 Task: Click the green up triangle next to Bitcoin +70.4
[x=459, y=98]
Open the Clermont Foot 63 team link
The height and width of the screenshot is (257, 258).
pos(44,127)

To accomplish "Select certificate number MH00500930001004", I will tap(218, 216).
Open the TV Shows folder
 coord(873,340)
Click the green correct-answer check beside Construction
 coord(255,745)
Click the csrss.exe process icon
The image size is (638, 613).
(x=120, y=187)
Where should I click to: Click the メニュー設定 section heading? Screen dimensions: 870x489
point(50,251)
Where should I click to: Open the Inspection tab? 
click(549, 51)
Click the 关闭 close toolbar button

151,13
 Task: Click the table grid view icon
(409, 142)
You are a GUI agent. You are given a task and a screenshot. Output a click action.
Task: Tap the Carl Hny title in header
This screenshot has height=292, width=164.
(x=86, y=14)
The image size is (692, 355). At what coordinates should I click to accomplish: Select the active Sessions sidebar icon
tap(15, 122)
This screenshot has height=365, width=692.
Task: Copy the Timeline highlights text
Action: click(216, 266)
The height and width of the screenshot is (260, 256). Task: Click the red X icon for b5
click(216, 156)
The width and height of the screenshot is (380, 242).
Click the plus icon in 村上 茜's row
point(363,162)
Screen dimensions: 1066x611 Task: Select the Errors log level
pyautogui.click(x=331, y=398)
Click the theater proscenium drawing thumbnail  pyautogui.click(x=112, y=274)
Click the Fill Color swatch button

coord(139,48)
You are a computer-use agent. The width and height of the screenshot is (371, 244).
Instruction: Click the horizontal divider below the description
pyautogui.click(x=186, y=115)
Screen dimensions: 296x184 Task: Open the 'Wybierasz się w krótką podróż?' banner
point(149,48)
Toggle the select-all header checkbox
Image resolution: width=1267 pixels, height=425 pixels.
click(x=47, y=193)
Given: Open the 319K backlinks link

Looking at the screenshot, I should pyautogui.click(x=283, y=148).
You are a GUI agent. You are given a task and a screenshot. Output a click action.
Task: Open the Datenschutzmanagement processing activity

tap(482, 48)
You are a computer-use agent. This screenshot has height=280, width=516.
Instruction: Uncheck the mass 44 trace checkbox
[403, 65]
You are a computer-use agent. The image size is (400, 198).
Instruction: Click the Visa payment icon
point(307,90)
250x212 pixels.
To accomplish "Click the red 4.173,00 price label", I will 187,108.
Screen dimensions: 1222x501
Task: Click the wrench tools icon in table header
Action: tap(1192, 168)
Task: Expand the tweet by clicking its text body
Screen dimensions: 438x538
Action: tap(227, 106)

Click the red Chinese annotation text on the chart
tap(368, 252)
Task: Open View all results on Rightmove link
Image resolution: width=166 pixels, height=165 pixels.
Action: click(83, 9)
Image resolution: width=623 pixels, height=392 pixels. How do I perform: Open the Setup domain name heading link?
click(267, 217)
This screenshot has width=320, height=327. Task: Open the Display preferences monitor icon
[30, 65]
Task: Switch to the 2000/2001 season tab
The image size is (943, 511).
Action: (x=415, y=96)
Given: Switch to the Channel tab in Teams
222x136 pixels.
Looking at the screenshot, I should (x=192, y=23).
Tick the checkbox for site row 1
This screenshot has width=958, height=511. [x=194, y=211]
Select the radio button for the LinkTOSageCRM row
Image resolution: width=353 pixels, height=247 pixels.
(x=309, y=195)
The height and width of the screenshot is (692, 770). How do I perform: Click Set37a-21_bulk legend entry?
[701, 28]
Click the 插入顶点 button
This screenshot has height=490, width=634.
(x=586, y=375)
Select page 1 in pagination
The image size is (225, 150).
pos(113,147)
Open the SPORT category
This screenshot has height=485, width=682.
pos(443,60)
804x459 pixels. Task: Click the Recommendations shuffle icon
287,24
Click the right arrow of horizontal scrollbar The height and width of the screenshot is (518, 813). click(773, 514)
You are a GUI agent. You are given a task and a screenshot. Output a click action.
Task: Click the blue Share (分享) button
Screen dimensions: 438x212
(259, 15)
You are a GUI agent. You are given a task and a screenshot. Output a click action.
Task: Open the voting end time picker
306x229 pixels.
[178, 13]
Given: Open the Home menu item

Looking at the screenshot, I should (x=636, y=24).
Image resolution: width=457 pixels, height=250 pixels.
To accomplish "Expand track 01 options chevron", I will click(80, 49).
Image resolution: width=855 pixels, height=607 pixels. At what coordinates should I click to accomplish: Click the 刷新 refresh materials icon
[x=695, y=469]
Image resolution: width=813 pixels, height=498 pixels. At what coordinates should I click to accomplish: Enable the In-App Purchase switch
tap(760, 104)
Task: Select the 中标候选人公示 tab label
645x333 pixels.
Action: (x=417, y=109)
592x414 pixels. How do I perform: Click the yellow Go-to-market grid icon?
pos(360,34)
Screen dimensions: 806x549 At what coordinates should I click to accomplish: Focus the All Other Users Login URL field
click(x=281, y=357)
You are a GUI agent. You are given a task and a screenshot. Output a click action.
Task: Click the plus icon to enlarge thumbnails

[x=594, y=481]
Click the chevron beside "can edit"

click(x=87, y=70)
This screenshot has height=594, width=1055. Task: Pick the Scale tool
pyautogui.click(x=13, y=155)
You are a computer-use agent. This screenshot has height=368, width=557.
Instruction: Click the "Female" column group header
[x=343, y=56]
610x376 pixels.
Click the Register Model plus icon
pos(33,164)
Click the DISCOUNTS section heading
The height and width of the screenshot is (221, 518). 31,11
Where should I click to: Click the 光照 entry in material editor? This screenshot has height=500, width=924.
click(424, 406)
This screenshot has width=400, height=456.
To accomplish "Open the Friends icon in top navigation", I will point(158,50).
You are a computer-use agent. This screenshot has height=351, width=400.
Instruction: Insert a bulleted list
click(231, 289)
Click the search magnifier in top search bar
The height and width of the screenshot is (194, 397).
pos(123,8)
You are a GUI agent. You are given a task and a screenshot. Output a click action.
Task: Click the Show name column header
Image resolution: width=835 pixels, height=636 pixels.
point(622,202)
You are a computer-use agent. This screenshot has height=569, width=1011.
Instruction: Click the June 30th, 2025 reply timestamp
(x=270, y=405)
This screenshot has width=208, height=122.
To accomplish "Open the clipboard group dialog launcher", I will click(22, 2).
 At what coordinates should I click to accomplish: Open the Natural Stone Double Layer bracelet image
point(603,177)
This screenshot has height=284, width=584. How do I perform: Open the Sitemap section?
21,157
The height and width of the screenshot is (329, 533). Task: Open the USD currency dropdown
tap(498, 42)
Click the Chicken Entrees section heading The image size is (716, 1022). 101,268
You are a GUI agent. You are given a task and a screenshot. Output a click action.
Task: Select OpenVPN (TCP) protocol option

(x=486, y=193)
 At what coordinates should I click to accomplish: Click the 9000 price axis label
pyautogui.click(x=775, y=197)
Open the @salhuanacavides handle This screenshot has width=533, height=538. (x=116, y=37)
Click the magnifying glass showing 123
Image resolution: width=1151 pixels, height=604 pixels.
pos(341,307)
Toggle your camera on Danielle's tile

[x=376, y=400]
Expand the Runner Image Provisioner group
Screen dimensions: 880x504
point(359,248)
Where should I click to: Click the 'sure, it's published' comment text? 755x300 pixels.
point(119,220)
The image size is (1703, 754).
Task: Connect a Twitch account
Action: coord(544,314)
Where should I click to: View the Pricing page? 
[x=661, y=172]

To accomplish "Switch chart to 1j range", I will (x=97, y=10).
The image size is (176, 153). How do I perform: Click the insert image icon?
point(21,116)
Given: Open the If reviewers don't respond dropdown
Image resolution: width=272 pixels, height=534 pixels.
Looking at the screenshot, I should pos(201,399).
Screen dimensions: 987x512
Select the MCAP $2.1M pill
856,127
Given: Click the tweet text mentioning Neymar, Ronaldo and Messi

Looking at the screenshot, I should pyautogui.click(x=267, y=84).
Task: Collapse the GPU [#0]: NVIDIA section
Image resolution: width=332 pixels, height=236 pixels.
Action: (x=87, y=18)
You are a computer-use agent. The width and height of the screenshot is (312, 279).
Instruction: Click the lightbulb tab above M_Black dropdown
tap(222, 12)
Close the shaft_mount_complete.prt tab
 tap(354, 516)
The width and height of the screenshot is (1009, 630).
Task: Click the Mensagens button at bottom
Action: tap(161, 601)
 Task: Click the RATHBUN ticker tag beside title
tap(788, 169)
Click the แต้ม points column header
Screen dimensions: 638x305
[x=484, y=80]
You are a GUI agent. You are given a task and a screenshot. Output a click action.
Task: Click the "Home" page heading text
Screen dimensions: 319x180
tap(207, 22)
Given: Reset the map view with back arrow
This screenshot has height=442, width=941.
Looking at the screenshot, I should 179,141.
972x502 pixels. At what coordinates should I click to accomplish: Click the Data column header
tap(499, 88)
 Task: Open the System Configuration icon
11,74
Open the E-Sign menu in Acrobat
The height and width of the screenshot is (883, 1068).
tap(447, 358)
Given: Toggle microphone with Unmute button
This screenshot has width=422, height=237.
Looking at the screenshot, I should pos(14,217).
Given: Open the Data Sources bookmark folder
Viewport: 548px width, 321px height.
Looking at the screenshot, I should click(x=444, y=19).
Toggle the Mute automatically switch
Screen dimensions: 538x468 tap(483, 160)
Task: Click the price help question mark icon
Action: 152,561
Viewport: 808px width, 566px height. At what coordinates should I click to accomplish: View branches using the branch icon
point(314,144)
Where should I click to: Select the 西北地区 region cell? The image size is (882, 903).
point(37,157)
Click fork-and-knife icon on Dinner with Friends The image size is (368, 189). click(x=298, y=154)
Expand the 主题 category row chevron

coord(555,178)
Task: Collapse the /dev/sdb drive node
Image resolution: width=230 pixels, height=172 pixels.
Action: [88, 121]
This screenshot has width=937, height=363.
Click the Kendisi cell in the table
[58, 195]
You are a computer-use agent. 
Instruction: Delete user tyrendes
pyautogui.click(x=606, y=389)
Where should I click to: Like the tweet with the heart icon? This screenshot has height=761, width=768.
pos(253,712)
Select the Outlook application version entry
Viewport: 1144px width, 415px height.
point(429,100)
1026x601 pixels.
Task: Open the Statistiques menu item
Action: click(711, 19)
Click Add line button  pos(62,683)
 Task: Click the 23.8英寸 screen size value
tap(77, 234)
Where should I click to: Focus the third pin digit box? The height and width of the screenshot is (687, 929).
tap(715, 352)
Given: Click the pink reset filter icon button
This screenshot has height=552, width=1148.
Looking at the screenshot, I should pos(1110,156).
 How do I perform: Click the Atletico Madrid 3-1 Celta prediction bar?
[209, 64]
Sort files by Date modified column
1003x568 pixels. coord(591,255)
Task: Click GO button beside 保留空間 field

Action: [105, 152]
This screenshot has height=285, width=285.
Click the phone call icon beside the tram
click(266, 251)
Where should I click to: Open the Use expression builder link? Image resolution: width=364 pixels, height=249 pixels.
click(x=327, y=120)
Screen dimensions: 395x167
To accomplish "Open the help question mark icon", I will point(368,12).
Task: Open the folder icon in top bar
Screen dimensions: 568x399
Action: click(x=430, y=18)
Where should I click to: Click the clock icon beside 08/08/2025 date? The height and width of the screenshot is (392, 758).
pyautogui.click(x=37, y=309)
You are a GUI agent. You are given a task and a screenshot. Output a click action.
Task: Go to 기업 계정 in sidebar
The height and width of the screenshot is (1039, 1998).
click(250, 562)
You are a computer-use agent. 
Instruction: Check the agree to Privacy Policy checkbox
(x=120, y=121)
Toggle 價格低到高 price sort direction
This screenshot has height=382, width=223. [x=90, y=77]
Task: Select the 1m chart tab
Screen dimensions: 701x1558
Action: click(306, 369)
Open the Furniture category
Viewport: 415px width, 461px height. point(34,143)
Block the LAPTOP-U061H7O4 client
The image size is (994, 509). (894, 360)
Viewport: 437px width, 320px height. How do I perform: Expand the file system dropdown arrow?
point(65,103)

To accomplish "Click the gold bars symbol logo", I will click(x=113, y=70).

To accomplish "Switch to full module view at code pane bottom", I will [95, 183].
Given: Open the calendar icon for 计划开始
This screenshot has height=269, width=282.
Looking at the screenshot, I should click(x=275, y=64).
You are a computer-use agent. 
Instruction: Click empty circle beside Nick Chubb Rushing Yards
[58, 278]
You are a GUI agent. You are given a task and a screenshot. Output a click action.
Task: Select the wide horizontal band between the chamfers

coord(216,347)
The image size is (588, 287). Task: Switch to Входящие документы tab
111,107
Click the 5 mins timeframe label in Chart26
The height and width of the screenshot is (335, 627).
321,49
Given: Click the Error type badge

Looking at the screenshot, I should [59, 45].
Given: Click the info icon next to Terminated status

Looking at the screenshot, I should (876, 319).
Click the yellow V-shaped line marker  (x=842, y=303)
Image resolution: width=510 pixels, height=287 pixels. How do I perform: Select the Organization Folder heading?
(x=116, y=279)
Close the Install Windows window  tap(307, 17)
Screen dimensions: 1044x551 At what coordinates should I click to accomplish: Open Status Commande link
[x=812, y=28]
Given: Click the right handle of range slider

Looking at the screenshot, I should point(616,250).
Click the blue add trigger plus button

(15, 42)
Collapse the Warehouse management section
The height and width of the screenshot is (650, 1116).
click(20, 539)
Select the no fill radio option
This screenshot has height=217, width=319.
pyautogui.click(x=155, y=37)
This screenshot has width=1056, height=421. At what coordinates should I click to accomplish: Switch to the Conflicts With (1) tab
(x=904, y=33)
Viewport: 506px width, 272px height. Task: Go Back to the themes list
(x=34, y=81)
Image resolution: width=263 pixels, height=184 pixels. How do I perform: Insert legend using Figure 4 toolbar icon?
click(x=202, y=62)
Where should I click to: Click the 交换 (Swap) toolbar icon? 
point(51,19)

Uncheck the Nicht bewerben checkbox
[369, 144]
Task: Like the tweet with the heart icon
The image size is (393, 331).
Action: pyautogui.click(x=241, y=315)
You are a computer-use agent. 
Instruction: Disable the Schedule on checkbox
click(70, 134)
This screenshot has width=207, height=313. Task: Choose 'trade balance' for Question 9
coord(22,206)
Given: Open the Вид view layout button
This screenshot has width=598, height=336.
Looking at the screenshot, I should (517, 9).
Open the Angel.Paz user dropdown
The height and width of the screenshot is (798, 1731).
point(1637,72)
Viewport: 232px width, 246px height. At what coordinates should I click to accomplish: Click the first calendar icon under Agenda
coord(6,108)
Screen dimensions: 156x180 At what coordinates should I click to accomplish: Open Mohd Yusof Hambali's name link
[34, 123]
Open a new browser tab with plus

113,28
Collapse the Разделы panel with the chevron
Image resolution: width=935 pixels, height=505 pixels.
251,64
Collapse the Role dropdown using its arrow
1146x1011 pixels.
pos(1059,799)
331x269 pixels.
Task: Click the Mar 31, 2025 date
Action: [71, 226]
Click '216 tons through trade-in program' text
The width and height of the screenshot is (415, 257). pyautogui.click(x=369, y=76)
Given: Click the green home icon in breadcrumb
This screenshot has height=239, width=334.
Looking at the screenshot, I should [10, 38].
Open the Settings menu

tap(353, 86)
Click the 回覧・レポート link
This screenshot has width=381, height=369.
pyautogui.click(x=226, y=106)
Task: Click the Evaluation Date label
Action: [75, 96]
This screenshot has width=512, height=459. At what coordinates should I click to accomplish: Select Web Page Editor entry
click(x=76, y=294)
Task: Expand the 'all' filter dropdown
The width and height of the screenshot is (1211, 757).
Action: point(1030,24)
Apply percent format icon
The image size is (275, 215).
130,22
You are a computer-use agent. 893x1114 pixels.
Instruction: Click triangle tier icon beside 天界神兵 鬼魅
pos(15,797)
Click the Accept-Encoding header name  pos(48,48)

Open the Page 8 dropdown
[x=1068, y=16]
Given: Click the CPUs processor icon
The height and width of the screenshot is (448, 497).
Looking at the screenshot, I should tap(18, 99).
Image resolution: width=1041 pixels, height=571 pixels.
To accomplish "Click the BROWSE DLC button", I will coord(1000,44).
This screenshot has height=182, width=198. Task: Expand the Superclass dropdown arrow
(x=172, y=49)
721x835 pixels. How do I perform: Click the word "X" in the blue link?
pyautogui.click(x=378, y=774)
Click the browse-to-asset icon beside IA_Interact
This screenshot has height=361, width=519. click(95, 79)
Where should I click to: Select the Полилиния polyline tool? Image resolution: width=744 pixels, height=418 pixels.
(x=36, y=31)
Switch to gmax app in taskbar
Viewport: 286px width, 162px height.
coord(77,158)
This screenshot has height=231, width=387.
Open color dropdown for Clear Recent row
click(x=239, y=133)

● **Problem**
Search the entries for the word "radio" and pick out every line that holds it.

● **Output**
Select the radio button for the LinkTOSageCRM row
Select the no fill radio option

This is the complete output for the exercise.